Personal Access Token Authentication
Keep in mind rate limits for GitHub Apps are higher than for personal access tokens. Review GitHub rate limits documentation for details
Generate token
Personal Access Tokens provide a simple way to authenticate with GitHub APIs. For detailed instructions, see the guide.
To authenticate using a Personal Access Token:
- Go to your GitHub account settings
- Navigate to Developer settings > Personal access tokens > Tokens (classic)
- Click Generate new token and select Generate new token (classic)
- Name your token and set the read-only permissions to the resources you need
- Save generated token
Create integration
- In CloudQuery Platform, go to Data Pipelines → Integrations. Click Create Integration and type Github to find the Github integration.
- Update the YAML to add an entry for github_personal_access_token:
spec:
access_token: "${github_personal_access_token}"

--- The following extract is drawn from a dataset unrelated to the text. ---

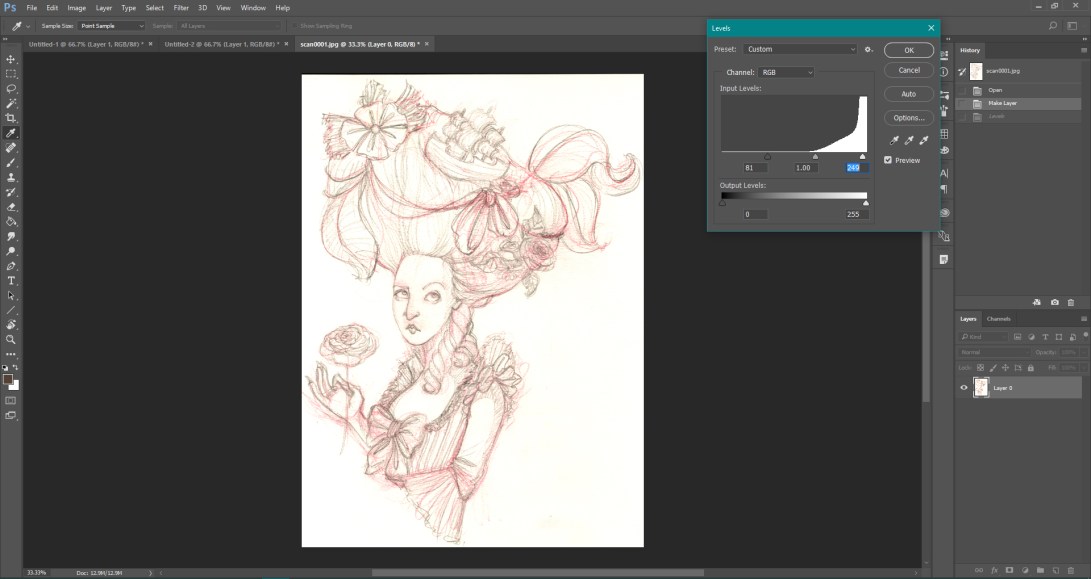
Task: Switch to the Channels tab
Action: [x=999, y=319]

- Add a new secret with Key
github_personal_access_token
GitHub App Authentication
Create GitHub App
For App authentication, you need to create a GitHub App and install it on your organization. GitHub App authentication provides higher rate limits and better security through fine-grained permissions. For detailed instructions, see the guide.
To set up:
- Create a GitHub App in your organization:
- Go to Organization Settings > GitHub Apps > New GitHub App
- Configure the app with read-only permissions for the resources you need
- Generate and download the private key
- Install the app in your organization
- Note down the following details:
- App ID: Found in the app’s settings
- Installation ID: Found in the URL when viewing the app installation
- Private key: The downloaded RSA key
Create Integration
- In CloudQuery Platform, go to Data Pipelines → Integrations. Click Create Integration and type GitHub to find the GitHub integration.
- Update the YAML to add entries:
app_auth:
- org: your-organization
app_id: "your-app-id"
installation_id: "your-installation-id"
private_key: |
-----BEGIN RSA PRIVATE KEY-----
Your private key here
-----END RSA PRIVATE KEY-----
- Configure your GitHub App integration:
Configuration
To start using the GitHub source plugin, update a plugin configuration section. Here’s a minimal example that extracts issues from the cloudquery/cloudquery repository. For complete configuration options, see the plugin docs.
kind: source
spec:
# Source spec section
name: github
path: cloudquery/github
registry: cloudquery
version: "v13.4.0" # latest version of source github plugin
tables: ["github_issues"]
spec:
access_token: "${GITHUB_PERSONAL_ACCESS_TOKEN}"
repos: ["cloudquery/cloudquery"]
Next Steps
With your GitHub integration created, you can now proceed to use it in a new sync. This will give you the opportunity to specify when your GitHub sync should be run, and to which destination databases.